■ Given request
Reproduce the following lines verbatim, character for character.

■ Provided records
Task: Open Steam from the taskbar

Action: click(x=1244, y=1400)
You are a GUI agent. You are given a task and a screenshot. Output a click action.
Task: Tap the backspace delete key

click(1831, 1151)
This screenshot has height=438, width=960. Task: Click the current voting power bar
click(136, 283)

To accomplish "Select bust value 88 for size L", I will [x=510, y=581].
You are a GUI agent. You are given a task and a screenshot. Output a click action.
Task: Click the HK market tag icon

■ Result
Task: Open Steam from the taskbar

Action: click(x=1244, y=1400)
You are a GUI agent. You are given a task and a screenshot. Output a click action.
Task: Tap the backspace delete key

click(1831, 1151)
This screenshot has height=438, width=960. Task: Click the current voting power bar
click(136, 283)

To accomplish "Select bust value 88 for size L", I will [x=510, y=581].
You are a GUI agent. You are given a task and a screenshot. Output a click action.
Task: Click the HK market tag icon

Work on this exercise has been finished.